◆ **INPUT MATERIAL**:
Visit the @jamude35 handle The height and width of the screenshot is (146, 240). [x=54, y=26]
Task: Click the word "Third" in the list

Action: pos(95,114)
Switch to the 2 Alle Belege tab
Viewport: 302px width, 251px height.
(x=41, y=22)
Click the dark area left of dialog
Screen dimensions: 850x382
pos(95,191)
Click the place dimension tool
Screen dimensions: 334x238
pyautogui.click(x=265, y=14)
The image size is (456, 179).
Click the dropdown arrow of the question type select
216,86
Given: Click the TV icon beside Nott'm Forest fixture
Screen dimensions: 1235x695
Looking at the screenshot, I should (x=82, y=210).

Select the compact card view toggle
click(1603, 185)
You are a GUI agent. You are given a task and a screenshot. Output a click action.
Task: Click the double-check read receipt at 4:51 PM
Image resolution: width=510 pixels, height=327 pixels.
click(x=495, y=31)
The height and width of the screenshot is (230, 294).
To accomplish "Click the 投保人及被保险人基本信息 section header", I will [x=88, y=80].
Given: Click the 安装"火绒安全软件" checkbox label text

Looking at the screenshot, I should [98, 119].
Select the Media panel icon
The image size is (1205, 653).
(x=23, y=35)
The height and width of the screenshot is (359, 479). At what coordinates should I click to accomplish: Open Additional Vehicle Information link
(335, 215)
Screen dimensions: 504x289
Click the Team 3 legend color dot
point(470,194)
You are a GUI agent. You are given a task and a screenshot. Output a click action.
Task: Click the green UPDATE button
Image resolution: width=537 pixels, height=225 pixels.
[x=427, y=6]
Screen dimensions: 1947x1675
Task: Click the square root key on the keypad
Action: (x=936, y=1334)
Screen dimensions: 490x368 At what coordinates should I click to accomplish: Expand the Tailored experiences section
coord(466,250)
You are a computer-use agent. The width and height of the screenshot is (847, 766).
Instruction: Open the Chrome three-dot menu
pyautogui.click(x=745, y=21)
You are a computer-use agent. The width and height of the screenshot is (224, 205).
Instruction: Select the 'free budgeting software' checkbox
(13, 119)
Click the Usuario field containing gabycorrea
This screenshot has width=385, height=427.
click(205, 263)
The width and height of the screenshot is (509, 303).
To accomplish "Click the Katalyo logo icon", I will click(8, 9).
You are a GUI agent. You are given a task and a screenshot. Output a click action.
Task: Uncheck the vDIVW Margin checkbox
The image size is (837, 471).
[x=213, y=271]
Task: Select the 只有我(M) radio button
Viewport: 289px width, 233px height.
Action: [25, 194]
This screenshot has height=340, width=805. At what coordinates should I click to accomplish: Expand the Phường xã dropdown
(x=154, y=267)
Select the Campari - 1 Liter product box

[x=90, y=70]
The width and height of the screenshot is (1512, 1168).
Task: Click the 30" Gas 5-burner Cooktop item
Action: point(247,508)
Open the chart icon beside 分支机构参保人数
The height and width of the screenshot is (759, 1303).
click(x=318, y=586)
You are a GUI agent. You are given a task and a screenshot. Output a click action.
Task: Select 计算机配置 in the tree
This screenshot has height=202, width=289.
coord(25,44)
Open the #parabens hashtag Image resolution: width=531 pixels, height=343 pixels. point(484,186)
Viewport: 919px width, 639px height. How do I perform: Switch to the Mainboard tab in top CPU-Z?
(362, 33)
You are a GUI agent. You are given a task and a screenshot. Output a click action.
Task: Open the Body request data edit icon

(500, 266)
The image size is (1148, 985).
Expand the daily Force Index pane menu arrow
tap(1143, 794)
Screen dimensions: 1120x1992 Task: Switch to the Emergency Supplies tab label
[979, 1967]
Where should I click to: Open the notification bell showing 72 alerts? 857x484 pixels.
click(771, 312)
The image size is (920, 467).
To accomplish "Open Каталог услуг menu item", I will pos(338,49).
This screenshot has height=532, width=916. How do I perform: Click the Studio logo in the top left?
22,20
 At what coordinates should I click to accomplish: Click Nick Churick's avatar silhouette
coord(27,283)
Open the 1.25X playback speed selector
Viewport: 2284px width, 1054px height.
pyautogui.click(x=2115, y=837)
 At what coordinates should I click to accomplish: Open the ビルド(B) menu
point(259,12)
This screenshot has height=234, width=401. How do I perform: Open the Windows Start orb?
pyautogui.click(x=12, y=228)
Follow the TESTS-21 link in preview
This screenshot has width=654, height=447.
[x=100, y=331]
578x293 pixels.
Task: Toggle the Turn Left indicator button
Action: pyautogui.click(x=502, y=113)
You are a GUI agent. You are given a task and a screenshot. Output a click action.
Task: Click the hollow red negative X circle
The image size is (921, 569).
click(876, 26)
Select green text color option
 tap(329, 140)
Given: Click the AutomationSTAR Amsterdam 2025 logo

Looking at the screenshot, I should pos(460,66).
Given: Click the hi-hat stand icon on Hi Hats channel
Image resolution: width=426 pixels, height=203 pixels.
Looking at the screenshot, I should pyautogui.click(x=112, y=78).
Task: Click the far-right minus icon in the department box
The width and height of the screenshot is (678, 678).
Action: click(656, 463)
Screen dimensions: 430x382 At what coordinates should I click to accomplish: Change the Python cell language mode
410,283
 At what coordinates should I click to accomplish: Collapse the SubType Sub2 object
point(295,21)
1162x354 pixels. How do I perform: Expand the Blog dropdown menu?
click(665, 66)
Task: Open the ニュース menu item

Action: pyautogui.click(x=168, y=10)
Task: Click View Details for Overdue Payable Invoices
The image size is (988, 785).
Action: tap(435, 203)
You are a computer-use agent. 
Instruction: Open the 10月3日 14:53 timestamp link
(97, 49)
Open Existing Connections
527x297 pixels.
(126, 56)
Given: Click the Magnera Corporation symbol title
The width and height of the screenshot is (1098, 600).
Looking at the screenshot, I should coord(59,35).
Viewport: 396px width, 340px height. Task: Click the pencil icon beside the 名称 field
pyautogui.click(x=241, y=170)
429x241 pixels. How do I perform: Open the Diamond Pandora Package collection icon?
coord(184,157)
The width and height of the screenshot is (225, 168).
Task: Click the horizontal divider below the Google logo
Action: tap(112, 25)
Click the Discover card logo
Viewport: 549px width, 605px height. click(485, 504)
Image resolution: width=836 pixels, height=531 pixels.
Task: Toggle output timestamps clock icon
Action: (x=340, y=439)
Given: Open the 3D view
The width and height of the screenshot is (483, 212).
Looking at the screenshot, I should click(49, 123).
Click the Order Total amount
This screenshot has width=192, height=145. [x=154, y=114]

◆ **TASK INSTRUCTIONS**: Return every line of the data above unchanged, from the first line to the last, with nothing added, dropped, or reordered.

◆ **EXERCISE SOLUTION**:
Visit the @jamude35 handle The height and width of the screenshot is (146, 240). [x=54, y=26]
Task: Click the word "Third" in the list

Action: pos(95,114)
Switch to the 2 Alle Belege tab
Viewport: 302px width, 251px height.
(x=41, y=22)
Click the dark area left of dialog
Screen dimensions: 850x382
pos(95,191)
Click the place dimension tool
Screen dimensions: 334x238
pyautogui.click(x=265, y=14)
The image size is (456, 179).
Click the dropdown arrow of the question type select
216,86
Given: Click the TV icon beside Nott'm Forest fixture
Screen dimensions: 1235x695
Looking at the screenshot, I should (x=82, y=210).

Select the compact card view toggle
click(1603, 185)
You are a GUI agent. You are given a task and a screenshot. Output a click action.
Task: Click the double-check read receipt at 4:51 PM
Image resolution: width=510 pixels, height=327 pixels.
click(x=495, y=31)
The height and width of the screenshot is (230, 294).
To accomplish "Click the 投保人及被保险人基本信息 section header", I will [x=88, y=80].
Given: Click the 安装"火绒安全软件" checkbox label text

Looking at the screenshot, I should [98, 119].
Select the Media panel icon
The image size is (1205, 653).
(x=23, y=35)
The height and width of the screenshot is (359, 479). At what coordinates should I click to accomplish: Open Additional Vehicle Information link
(335, 215)
Screen dimensions: 504x289
Click the Team 3 legend color dot
point(470,194)
You are a GUI agent. You are given a task and a screenshot. Output a click action.
Task: Click the green UPDATE button
Image resolution: width=537 pixels, height=225 pixels.
[x=427, y=6]
Screen dimensions: 1947x1675
Task: Click the square root key on the keypad
Action: (x=936, y=1334)
Screen dimensions: 490x368 At what coordinates should I click to accomplish: Expand the Tailored experiences section
coord(466,250)
You are a computer-use agent. The width and height of the screenshot is (847, 766).
Instruction: Open the Chrome three-dot menu
pyautogui.click(x=745, y=21)
You are a computer-use agent. The width and height of the screenshot is (224, 205).
Instruction: Select the 'free budgeting software' checkbox
(13, 119)
Click the Usuario field containing gabycorrea
This screenshot has width=385, height=427.
click(205, 263)
The width and height of the screenshot is (509, 303).
To accomplish "Click the Katalyo logo icon", I will click(8, 9).
You are a GUI agent. You are given a task and a screenshot. Output a click action.
Task: Uncheck the vDIVW Margin checkbox
The image size is (837, 471).
[x=213, y=271]
Task: Select the 只有我(M) radio button
Viewport: 289px width, 233px height.
Action: [25, 194]
This screenshot has height=340, width=805. At what coordinates should I click to accomplish: Expand the Phường xã dropdown
(x=154, y=267)
Select the Campari - 1 Liter product box

[x=90, y=70]
The width and height of the screenshot is (1512, 1168).
Task: Click the 30" Gas 5-burner Cooktop item
Action: point(247,508)
Open the chart icon beside 分支机构参保人数
The height and width of the screenshot is (759, 1303).
click(x=318, y=586)
You are a GUI agent. You are given a task and a screenshot. Output a click action.
Task: Select 计算机配置 in the tree
This screenshot has height=202, width=289.
coord(25,44)
Open the #parabens hashtag Image resolution: width=531 pixels, height=343 pixels. point(484,186)
Viewport: 919px width, 639px height. How do I perform: Switch to the Mainboard tab in top CPU-Z?
(362, 33)
You are a GUI agent. You are given a task and a screenshot. Output a click action.
Task: Open the Body request data edit icon

(500, 266)
The image size is (1148, 985).
Expand the daily Force Index pane menu arrow
tap(1143, 794)
Screen dimensions: 1120x1992 Task: Switch to the Emergency Supplies tab label
[979, 1967]
Where should I click to: Open the notification bell showing 72 alerts? 857x484 pixels.
click(771, 312)
The image size is (920, 467).
To accomplish "Open Каталог услуг menu item", I will pos(338,49).
This screenshot has height=532, width=916. How do I perform: Click the Studio logo in the top left?
22,20
 At what coordinates should I click to accomplish: Click Nick Churick's avatar silhouette
coord(27,283)
Open the 1.25X playback speed selector
Viewport: 2284px width, 1054px height.
pyautogui.click(x=2115, y=837)
 At what coordinates should I click to accomplish: Open the ビルド(B) menu
point(259,12)
This screenshot has height=234, width=401. How do I perform: Open the Windows Start orb?
pyautogui.click(x=12, y=228)
Follow the TESTS-21 link in preview
This screenshot has width=654, height=447.
[x=100, y=331]
578x293 pixels.
Task: Toggle the Turn Left indicator button
Action: pyautogui.click(x=502, y=113)
You are a GUI agent. You are given a task and a screenshot. Output a click action.
Task: Click the hollow red negative X circle
The image size is (921, 569).
click(876, 26)
Select green text color option
 tap(329, 140)
Given: Click the AutomationSTAR Amsterdam 2025 logo

Looking at the screenshot, I should pos(460,66).
Given: Click the hi-hat stand icon on Hi Hats channel
Image resolution: width=426 pixels, height=203 pixels.
Looking at the screenshot, I should pyautogui.click(x=112, y=78).
Task: Click the far-right minus icon in the department box
The width and height of the screenshot is (678, 678).
Action: click(656, 463)
Screen dimensions: 430x382 At what coordinates should I click to accomplish: Change the Python cell language mode
410,283
 At what coordinates should I click to accomplish: Collapse the SubType Sub2 object
point(295,21)
1162x354 pixels. How do I perform: Expand the Blog dropdown menu?
click(665, 66)
Task: Open the ニュース menu item

Action: pyautogui.click(x=168, y=10)
Task: Click View Details for Overdue Payable Invoices
The image size is (988, 785).
Action: tap(435, 203)
You are a computer-use agent. 
Instruction: Open the 10月3日 14:53 timestamp link
(97, 49)
Open Existing Connections
527x297 pixels.
(126, 56)
Given: Click the Magnera Corporation symbol title
The width and height of the screenshot is (1098, 600).
Looking at the screenshot, I should coord(59,35).
Viewport: 396px width, 340px height. Task: Click the pencil icon beside the 名称 field
pyautogui.click(x=241, y=170)
429x241 pixels. How do I perform: Open the Diamond Pandora Package collection icon?
coord(184,157)
The width and height of the screenshot is (225, 168).
Task: Click the horizontal divider below the Google logo
Action: tap(112, 25)
Click the Discover card logo
Viewport: 549px width, 605px height. click(485, 504)
Image resolution: width=836 pixels, height=531 pixels.
Task: Toggle output timestamps clock icon
Action: (x=340, y=439)
Given: Open the 3D view
The width and height of the screenshot is (483, 212).
Looking at the screenshot, I should click(49, 123).
Click the Order Total amount
This screenshot has width=192, height=145. [x=154, y=114]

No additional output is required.